▶ Quoted passage

:::::

- Born: Ernest Graham 14 June 1946 Belfast, Northern Ireland
- Died: 27 April 2001 (aged 54) London, England
- Genres: Pub rock, folk
- Occupations: Musician, songwriter
- Instruments: Guitar, vocals
- Years active: 1965–1981
- Labels: Stiff, Liberty

= Ernie Graham =

Irish singer and guitarist (1946–2001)

Ernie Graham (born Ernest Graham; 14 June 1946 - 27 April 2001) was a Northern Irish singer, guitarist and songwriter, active from the mid-1960s to the early 1980s.

==Early life==
Ernie Graham was born in Belfast, and was training to be a mechanic when he joined his first band, Tony & the Telstars, in 1965, as rhythm guitarist. When the band split, Graham and two other members moved to England, where Graham met Henry McCullough. Graham and McCullough returned to Belfast and formed The People, with George O'Hara, Davey Lutton and Chris Stewart.

==Eire Apparent==
In 1967, the band moved back to London, where they came to the attention of Michael Jeffery and were signed by him and Chas Chandler. In 1968, they changed their name to Eire Apparent and toured with Soft Machine, Pink Floyd and Jimi Hendrix.

:::::

▶ Source excerpt
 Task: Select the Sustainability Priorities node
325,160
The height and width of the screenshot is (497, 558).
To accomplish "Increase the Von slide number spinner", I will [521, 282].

:::::

▶ Exercise tasks
- a) Please answer these questions from the Ernie Graham article, one per line:
(i) In 1965, what role did Graham take in his first band?
(ii) Whom did Graham meet after moving to England?
(iii) In what year did the band take the name Eire Apparent?
- b) Extend the Ernie Graham article past its final sentence.

▶ Results for the exercise
- a)
(i) Rhythm guitarist in Tony & the Telstars
(ii) Henry McCullough
(iii) 1968

- b)
Eire Apparent only recorded one album Sunrise (1969), which was produced by Hendrix, who also played on the album. Shortly after McCullough left, to tour with The Grease Band, Eire Apparent disbanded. Graham moved in with McCullough and recorded four songs with The Grease Band, but these were never issued.

==Solo and Help Yourself==
Graham was then signed to Liberty Records as a solo artist, by Andrew Lauder. Sharing management with Brinsley Schwarz and Help Yourself, they all toured together as "The Down Home Rhythm Kings" package and lived in the same commune in Northwood. Both bands also backed Graham on his eponymous solo album Ernie Graham (1971). The album was well received, described as "one of the most hauntingly beautiful" albums of the pub-rock scene, and "one of the more distinctive and memorable solo albums of the period",
but sold poorly.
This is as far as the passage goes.